» Work task A:
Please copy the Michael Jackson column word for word, from "Michael Jackson, the" to "and his fans.".
» Work task B:
Go on with the Michael Jackson column from its last sentence, keeping its voice and subject.

» Extracted text:
Monday, July 6, 2009

Michael Jackson: The Glove, The Love, and the Genius

GUEST COLUMN by Michellyne Mancini

The very first time Itzhak Perlman's wife heard him play the violin, the two of them did not know each other; indeed, they had never met. Toby happened to be backstage at a concert Perlman was giving, and after the concert was over, she walked straight over to him and promptly asked him to marry her. They began dating, and the rest is history. (Toby, a classically trained violinist herself, married the renowned virtuoso. They have five children and still live very happily ever after.)

Michael Jackson, the great King of Pop, who passed away on June 25th at the age of 50, was unfortunately not as lucky in love. A shy person off-stage, he struggled all his life in attempting to find an appropriate partner, eventually, at age 38, deciding to have children on his own, with the help of a friend who had agreed to marry him and bare children for him as part of an arrangement. And it seems that in the end, those things that Michael Jackson really had were his children and his fans.

But Michael Jackson was not simply the Itzhak Perlman of his time. No: he was the Bach, the Mozart, the Beethoven. He changed--and improved--the face and the course of pop music and pop culture in such a way that it would not be recognizable today had it not been for his influence.

[Collected data entries]
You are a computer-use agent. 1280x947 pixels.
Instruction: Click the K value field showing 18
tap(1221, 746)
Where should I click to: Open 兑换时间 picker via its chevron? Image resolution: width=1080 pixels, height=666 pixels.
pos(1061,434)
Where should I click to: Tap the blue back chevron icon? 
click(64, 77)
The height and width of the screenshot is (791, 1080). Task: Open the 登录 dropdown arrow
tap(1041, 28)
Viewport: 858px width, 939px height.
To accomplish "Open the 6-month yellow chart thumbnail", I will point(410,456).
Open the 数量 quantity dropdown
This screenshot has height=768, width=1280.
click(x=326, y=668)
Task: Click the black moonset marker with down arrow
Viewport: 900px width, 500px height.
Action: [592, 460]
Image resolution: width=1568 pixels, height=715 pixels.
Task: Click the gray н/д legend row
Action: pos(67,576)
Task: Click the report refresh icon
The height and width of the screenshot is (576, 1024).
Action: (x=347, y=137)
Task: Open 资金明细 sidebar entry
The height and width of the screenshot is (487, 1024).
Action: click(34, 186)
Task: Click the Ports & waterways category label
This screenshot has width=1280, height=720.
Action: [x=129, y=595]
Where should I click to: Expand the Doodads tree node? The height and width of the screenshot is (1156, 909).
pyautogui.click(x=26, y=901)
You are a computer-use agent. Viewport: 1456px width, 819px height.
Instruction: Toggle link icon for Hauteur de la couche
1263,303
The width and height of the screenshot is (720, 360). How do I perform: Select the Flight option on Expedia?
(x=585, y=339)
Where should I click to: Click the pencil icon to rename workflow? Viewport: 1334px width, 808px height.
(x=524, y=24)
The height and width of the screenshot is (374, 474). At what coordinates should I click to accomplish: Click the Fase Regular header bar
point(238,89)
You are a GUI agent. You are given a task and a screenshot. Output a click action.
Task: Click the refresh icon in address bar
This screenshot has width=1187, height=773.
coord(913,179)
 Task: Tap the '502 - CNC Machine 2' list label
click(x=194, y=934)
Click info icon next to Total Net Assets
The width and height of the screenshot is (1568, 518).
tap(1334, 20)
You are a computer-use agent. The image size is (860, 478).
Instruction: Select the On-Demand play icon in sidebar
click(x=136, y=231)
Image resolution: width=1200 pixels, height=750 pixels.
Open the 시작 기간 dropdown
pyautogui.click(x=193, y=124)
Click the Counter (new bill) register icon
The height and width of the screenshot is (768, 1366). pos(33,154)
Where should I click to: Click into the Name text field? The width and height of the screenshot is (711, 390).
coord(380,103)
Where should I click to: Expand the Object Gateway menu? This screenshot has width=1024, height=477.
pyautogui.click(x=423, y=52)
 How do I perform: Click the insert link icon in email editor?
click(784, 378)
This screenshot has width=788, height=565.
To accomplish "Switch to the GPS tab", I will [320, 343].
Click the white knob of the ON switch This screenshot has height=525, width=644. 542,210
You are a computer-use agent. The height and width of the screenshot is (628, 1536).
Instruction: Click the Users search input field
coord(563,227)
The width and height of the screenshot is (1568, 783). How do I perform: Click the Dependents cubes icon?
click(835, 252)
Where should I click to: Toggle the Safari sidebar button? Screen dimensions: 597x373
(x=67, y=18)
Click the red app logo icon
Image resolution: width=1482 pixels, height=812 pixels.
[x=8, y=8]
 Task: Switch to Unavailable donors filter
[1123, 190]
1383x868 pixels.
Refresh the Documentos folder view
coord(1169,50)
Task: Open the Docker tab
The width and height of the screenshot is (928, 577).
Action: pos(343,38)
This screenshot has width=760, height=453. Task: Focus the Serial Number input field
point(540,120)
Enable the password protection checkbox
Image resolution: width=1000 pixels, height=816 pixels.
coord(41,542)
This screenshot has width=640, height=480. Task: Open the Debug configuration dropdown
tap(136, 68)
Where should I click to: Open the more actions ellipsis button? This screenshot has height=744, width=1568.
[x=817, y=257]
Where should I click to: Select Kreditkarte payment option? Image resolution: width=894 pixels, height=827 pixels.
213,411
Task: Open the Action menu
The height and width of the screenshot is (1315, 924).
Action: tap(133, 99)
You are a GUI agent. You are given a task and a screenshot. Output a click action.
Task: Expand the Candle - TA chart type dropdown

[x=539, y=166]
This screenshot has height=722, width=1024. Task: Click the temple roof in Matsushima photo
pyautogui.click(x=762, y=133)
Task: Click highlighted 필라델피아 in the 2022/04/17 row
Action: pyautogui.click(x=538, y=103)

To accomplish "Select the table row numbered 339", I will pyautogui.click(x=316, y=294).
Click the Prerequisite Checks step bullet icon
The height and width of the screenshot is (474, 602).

» Output A:
Michael Jackson, the great King of Pop, who passed away on June 25th at the age of 50, was unfortunately not as lucky in love. A shy person off-stage, he struggled all his life in attempting to find an appropriate partner, eventually, at age 38, deciding to have children on his own, with the help of a friend who had agreed to marry him and bare children for him as part of an arrangement. And it seems that in the end, those things that Michael Jackson really had were his children and his fans.

» Output B:
Among his colossal accomplishments, Michael managed to bridge black and white music in a way that no other artist has been able to do; indeed he fused the two, so that we no longer kept track of whether we were listening to black soul or white pop, and we didn't care. For those like me, who were born around the time of the Thriller album release in 1982, we never even knew any different: by the time we were listening to music, he had sufficiently affected the pop genre so that the music of our youth was colour blind.

In a world obssessed with all things cool, Michael Jackson epitomised the very essence of it, inspiring an entire generation the world over with his songs, his voice, his dancing, his videos, and his fashion. This was a cool not of superficiality, but a cool of substance.

For among the sequins and the shades, Michael Jackson was not a typical pop superstar: Michael Jackson was different.

His idols included Fred Astaire, Gene Kelley, and James Brown, and he studied their moves until he had perfected them and innovated beyond them, incorporating the highest level of dancing into his own performances and videos. His work ethic was legendary. He was soft spoken and disliked profanity. On his own time, he listened primarily to classical music. And while he cared deeply about his image, there were a great many parts of himself that he refused to conceal: even at the height of his sex appeal in the 1980s, he never allowed himself to be boxed in to a "tough guy" image off-stage--he wore his heart on his sleeve, and he was never too immodest to accept a hug from a loving fan, much to the ire of his bodyguards.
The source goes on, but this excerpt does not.